Mark:  Thank you for the love on “4 Walls”!  I did not expect this song to get any attention at all.  It’s been doing really well on Spotify and the various streaming platforms out there, and for real, it is baffling to me.  People really connect with this song.  And you know what?  It was ​this close ​to not making the album.  The only reason it’s on there is because another song got booted after some failed attempts.  I was left with 9 songs, and I did not want a 9 song LP, so Christian and I went back to the pile of songs we started with at the beginning of the project and dusted this one off.  It was actually the quickest one to record.  Done in a few hours, start to finish, with the exception of Ms. Carrie Boberg’s divine vocal part.  She came in later to lay her sweetness down.  But, your question,…a connection between me and the song, its imagery, sentiment,…I’m totally connected to this song.  I am the singer here, but I’m saying something that I think everybody has felt.  This need to walk to the water, notice the beauty and magic of the blooming plants, the silent dominance of water, the absolutism of flying birds and swimming ducks, and decide, ​what next?​  ​Do I stay in this world and abide by the strictures of houses and jobs and external obligations or do I check out somehow, join the birds and the bees and the symphony of the earth….​I struggle with this a lot.  Some folks walk to the water and decide to walk in and not breathe anymore.  That guy is in this song.  But there’s other guys in this song as well, and I think that’s what listeners might be picking up on.  The hope amidst the apparent despair and heartache.  I will ​never ​purposely create something that bears no light of hope.  But I’m not shying away from those feelings – my Minnesota upbringing might have taught me otherwise, but I gotta say it, sing it, make it real.  ‘Cuz then it doesn’t seem so bad.

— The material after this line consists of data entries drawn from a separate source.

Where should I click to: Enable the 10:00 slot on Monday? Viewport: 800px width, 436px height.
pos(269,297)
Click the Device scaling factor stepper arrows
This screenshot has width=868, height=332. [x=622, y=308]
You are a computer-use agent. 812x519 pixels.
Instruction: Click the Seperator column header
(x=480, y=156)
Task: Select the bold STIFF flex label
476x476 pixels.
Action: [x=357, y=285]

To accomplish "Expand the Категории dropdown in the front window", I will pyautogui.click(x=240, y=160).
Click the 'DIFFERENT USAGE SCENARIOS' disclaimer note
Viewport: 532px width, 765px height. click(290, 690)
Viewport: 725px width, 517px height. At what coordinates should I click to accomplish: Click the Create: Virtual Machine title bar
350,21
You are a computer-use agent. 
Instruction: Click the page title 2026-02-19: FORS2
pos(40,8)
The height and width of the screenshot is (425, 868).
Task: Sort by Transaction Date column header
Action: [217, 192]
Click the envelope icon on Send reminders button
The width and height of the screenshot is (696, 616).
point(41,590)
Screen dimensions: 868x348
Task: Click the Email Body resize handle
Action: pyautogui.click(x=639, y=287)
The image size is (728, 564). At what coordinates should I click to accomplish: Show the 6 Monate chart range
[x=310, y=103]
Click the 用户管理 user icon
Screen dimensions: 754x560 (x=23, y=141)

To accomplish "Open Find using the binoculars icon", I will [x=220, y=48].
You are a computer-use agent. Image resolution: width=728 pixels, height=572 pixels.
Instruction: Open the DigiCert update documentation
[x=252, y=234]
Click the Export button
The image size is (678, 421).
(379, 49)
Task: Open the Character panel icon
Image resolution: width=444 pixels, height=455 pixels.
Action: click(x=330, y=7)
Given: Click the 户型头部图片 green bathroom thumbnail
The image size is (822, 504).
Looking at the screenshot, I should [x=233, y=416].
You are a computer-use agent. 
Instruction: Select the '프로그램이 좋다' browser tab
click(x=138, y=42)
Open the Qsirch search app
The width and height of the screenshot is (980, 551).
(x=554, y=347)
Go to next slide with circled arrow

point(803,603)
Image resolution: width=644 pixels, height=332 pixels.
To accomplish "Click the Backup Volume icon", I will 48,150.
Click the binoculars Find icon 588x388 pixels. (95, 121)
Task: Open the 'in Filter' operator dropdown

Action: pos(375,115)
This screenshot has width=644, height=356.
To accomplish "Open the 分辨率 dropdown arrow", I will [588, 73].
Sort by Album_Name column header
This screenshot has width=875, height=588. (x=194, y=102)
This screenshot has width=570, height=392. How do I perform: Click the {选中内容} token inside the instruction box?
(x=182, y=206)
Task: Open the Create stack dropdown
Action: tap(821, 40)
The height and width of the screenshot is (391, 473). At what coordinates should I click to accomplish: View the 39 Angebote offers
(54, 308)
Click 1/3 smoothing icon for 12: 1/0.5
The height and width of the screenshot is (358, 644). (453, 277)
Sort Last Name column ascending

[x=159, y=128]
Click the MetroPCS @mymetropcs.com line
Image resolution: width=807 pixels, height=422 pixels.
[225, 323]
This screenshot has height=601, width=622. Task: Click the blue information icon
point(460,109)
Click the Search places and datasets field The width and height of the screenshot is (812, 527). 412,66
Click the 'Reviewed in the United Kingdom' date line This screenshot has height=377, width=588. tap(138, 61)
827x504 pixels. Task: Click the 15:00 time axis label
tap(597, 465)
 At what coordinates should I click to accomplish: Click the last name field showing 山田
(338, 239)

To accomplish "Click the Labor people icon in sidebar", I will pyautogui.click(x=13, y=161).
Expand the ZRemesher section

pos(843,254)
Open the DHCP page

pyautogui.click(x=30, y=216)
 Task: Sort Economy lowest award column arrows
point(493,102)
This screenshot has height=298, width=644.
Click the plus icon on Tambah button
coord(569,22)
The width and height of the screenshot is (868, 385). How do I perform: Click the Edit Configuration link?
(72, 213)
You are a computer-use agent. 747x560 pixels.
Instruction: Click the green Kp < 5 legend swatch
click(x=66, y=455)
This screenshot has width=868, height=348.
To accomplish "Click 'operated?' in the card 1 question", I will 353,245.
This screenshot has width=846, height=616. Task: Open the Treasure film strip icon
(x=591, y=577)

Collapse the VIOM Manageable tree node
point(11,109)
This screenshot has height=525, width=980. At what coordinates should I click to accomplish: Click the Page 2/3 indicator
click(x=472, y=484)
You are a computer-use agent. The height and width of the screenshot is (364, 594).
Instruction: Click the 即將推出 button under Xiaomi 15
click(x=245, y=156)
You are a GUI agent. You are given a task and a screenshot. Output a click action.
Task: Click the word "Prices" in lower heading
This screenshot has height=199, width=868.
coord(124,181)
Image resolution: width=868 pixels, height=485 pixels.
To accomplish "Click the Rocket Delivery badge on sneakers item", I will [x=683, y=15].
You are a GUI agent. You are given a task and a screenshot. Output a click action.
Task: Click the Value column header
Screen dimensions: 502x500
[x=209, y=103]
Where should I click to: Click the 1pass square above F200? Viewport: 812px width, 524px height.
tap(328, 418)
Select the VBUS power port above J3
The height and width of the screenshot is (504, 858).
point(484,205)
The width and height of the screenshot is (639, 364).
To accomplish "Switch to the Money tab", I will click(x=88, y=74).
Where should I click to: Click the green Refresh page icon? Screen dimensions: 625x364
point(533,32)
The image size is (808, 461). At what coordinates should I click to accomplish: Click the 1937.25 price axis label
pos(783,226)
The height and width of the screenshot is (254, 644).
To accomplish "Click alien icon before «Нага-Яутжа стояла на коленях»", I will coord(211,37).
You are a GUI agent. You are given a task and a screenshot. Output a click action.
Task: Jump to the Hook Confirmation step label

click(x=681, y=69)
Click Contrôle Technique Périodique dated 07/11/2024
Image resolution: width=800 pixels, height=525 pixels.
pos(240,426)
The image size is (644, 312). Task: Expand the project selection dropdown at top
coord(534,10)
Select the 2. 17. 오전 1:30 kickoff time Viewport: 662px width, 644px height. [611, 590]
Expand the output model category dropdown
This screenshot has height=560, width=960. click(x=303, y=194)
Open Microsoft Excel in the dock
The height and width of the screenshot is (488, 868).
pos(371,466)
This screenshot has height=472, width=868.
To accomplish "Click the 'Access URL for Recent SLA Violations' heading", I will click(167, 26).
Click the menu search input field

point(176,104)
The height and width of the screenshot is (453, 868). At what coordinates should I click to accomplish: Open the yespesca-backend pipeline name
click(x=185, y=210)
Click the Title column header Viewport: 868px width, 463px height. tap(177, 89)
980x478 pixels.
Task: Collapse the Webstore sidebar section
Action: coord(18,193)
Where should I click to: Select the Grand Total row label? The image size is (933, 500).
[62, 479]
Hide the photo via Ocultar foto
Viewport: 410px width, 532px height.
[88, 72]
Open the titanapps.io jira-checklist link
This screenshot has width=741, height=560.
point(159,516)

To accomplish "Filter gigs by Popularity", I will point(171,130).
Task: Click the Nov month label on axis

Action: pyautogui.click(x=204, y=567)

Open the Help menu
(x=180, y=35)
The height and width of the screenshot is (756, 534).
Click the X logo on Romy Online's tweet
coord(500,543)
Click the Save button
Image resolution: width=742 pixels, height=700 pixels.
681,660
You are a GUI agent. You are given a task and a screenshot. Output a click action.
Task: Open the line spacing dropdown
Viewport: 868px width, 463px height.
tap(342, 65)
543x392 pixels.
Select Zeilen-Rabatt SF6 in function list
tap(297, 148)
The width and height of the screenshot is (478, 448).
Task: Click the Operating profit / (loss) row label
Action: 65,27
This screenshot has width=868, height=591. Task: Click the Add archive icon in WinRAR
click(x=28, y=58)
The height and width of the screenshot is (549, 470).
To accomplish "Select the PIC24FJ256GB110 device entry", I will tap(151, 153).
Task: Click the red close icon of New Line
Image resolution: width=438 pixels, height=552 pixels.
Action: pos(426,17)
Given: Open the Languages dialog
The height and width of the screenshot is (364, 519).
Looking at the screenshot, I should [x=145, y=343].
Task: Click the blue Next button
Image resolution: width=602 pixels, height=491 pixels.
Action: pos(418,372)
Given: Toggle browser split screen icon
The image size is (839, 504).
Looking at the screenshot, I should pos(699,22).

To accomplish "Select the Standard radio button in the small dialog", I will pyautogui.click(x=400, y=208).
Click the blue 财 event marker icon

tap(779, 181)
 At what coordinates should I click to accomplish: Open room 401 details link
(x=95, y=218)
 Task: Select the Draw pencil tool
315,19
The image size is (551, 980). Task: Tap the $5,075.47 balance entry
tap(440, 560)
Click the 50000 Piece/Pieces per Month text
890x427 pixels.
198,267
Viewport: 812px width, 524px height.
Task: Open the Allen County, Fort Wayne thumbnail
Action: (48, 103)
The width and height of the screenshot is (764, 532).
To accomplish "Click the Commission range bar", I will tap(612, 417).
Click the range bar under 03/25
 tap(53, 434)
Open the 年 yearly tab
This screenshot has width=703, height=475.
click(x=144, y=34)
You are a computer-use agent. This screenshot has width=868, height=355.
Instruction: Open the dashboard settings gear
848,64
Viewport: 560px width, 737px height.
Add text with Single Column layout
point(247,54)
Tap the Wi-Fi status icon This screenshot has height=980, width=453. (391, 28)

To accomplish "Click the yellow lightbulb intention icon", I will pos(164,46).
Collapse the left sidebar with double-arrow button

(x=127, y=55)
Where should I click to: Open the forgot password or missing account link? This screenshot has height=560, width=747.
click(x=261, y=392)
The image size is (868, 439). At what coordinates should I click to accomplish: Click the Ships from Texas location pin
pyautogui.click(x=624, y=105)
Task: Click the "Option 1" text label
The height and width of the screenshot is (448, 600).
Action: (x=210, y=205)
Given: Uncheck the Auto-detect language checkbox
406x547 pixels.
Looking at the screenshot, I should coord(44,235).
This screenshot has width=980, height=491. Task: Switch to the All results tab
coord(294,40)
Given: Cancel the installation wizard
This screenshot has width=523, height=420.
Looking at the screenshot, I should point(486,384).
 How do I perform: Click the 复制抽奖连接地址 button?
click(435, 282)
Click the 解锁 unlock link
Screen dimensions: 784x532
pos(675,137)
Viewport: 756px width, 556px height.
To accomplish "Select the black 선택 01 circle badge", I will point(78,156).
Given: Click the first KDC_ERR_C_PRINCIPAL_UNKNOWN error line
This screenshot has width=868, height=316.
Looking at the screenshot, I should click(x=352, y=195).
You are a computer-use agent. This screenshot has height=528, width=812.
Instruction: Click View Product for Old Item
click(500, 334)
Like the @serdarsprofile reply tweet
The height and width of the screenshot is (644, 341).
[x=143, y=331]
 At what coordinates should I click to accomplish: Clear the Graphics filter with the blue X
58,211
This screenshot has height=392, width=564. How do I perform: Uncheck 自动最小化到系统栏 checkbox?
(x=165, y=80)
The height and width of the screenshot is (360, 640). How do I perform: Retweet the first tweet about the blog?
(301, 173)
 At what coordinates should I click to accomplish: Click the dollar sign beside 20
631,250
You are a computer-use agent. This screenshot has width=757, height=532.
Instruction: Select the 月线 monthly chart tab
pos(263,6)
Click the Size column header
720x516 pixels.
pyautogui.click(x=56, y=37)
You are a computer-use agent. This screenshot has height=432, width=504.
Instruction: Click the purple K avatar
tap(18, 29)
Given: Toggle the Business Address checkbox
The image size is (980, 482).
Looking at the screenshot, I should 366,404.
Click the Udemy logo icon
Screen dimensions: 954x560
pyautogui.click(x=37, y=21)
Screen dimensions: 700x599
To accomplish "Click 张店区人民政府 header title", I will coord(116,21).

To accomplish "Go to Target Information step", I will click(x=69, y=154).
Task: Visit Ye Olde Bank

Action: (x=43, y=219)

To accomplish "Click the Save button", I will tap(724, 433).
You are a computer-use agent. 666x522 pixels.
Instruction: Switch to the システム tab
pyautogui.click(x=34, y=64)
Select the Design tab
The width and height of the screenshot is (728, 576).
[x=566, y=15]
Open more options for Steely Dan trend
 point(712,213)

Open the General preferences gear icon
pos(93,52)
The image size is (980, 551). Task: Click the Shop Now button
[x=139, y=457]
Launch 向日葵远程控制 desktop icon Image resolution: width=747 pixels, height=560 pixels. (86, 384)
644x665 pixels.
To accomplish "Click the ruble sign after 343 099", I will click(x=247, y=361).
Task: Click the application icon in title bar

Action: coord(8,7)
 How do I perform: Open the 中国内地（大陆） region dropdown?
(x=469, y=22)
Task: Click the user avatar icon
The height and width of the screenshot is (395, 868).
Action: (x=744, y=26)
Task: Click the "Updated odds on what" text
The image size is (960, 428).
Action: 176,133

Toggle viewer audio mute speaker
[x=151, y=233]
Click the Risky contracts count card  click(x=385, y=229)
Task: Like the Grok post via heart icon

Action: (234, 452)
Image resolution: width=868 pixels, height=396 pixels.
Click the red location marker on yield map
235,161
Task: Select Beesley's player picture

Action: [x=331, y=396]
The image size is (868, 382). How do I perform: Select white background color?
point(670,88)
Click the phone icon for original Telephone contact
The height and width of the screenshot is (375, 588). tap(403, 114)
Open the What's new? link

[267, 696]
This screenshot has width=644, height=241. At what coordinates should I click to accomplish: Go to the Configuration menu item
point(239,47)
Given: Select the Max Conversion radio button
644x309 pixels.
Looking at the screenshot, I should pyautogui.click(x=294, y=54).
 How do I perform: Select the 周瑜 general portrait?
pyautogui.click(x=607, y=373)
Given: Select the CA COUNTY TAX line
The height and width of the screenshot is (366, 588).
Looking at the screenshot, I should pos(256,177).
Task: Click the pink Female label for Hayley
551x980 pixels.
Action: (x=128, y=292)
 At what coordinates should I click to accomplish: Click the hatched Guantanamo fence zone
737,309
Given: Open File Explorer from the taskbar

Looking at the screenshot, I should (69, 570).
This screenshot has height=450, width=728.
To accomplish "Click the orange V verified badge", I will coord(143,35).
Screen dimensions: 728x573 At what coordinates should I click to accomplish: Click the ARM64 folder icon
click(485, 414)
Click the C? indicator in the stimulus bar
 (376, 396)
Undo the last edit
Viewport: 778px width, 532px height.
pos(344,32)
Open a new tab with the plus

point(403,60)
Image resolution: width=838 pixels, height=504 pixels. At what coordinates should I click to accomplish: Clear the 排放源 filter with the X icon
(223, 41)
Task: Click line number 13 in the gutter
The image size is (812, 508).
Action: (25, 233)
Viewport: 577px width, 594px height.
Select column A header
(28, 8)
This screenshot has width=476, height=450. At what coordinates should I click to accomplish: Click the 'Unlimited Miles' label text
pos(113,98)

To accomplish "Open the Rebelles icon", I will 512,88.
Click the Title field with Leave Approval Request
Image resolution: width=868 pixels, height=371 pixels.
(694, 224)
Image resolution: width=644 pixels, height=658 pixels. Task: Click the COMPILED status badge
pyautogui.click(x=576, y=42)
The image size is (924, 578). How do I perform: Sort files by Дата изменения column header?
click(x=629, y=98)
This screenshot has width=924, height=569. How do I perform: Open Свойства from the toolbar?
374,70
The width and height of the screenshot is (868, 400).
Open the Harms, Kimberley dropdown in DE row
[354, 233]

SBS:  Now…don’t get me wrong here pal…I’m not one of those people that thinks every video in the world needs to be gleaned from the exact theme or meanings found within the writing.  That being said – you had a tremendous opportunity to take the video for “4 Walls” right out into nature and make this single’s visuals correspond to the words didn’t you?  I mean, we’re not talking about special-effects and sci-fi elements here that would be hella expensive to produce or create – we’re talking about a song with fairly accessible things that could be found in nature simply by venturing beyond your “4 Walls.”  Yet, as you know, that’s not the route you chose at all – you went with an animated video to support your latest single instead, thereby obviously making this much more involved, complex, and complicated than just grabbing a camera and heading outdoors, wouldn’t ya say?  The question of course, is why?  With all the imagery of nature in “4 Walls” – what was it that made you choose to go animated with it and ultimately, why did you feel like an animated video would suit this song better than live-action?

Mark:  Good point.  You’d think that grabbing a camera and heading outside to capture nature would be really easy.  And maybe for some folks it is.  But with the stellar camera work and directing that we used for my last 2 videos (“Sleep” and “Tomorrow”), I knew I would have to engage the same level of professionalism or polish or whatever if I were to make “4 Walls” that way.  So I didn’t really want to compete with those other videos.  I wanted something completely different.  Also, the bigger reason is – I am entirely too impatient and wanted to do something handmade, one-of-a-kind, and spontaneous feeling.  No deep meanings, no 6 week production schedule, just a simple, stream-of-consciousness animated project that a man with absolutely no talent as an animator should be making.  Very DIY.  So yes, opportunity lost.  But risk taken and I’m pretty happy with it.  My 12 year old son created the character in the video and then quickly lost interest, so he taught me how to use the program on his iPad and I made the rest of the video myself.  Pixar Studios, lookout.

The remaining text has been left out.